AIM ▸
Rewrite the records from the line that has "You are a computer-use" through the line that has "pyautogui.click(x=527, y=1068)", substituting "Clear" for "Uncheck" and leaving everything else unchanged. Omit the pictures from your answer.

RECORD EXCERPTS ▸
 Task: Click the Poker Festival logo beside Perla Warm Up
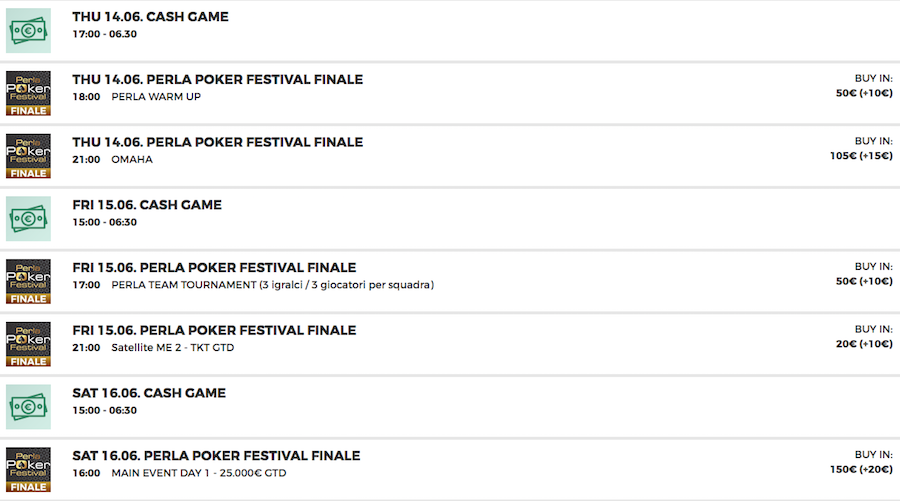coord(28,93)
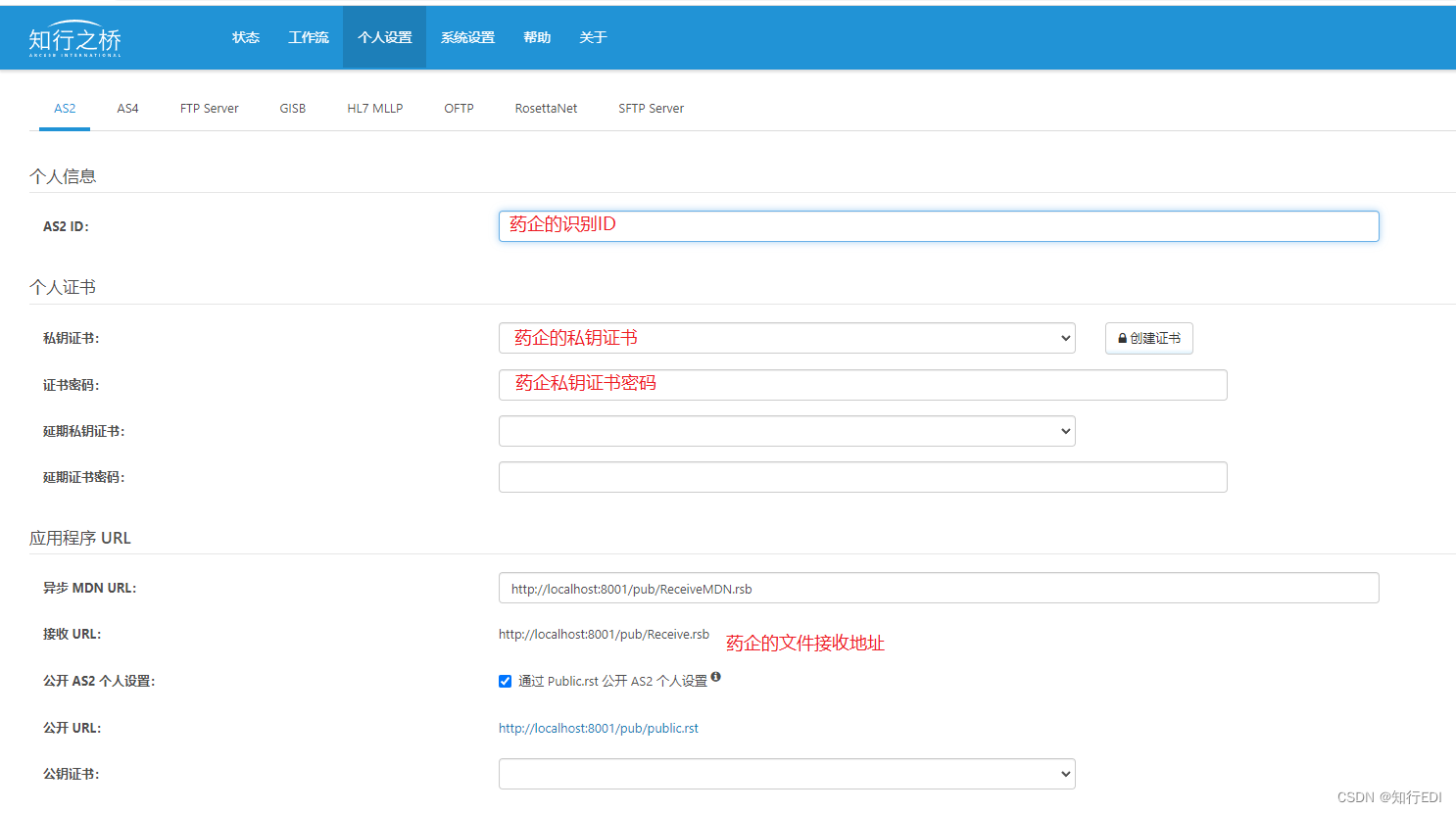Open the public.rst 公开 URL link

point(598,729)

...

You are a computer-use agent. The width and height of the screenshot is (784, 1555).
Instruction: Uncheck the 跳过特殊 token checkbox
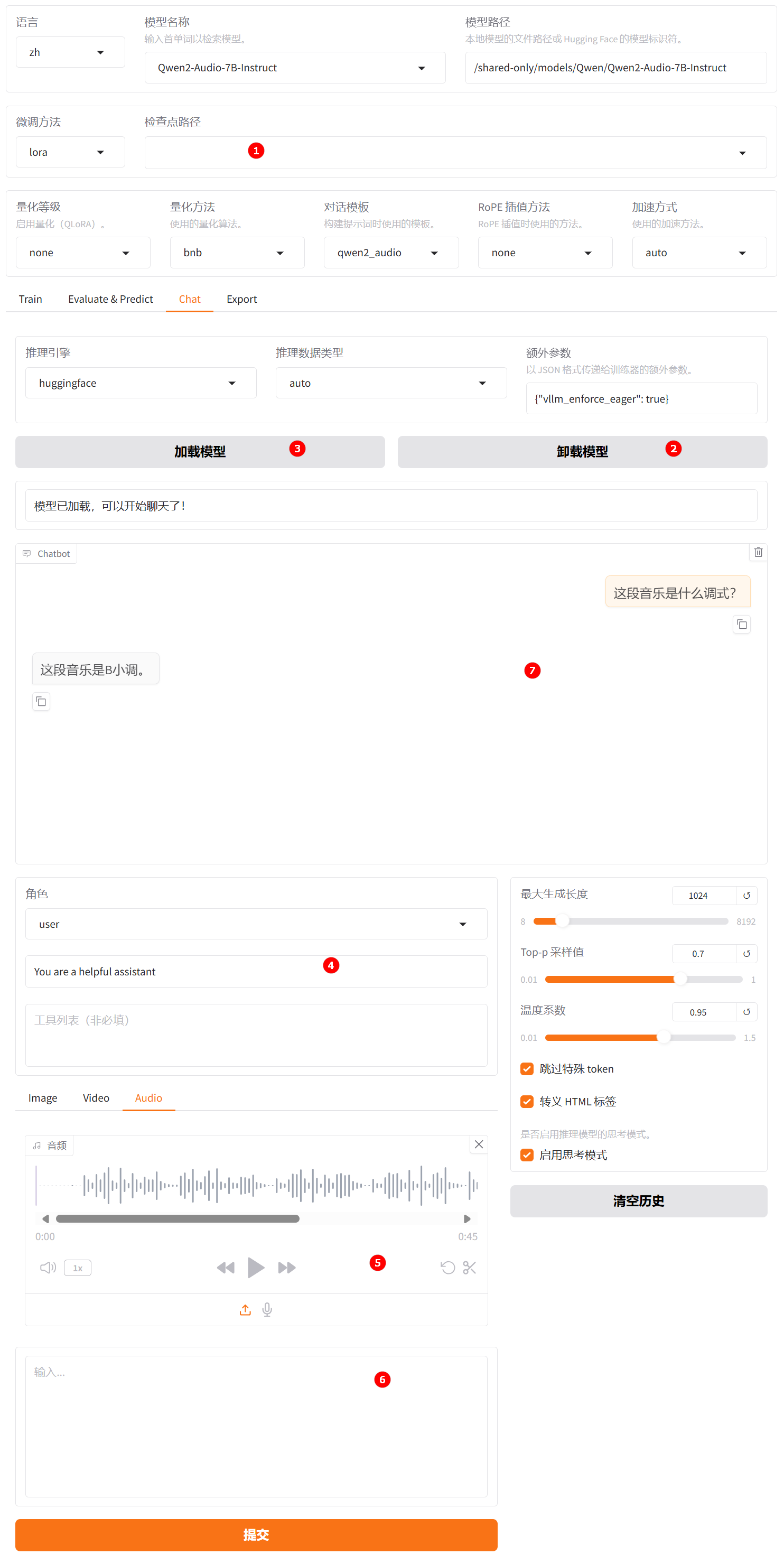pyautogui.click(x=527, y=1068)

COMPLETE OUTPUT ▸
You are a computer-use agent. The width and height of the screenshot is (784, 1555).
Instruction: Clear the 跳过特殊 token checkbox
pyautogui.click(x=527, y=1068)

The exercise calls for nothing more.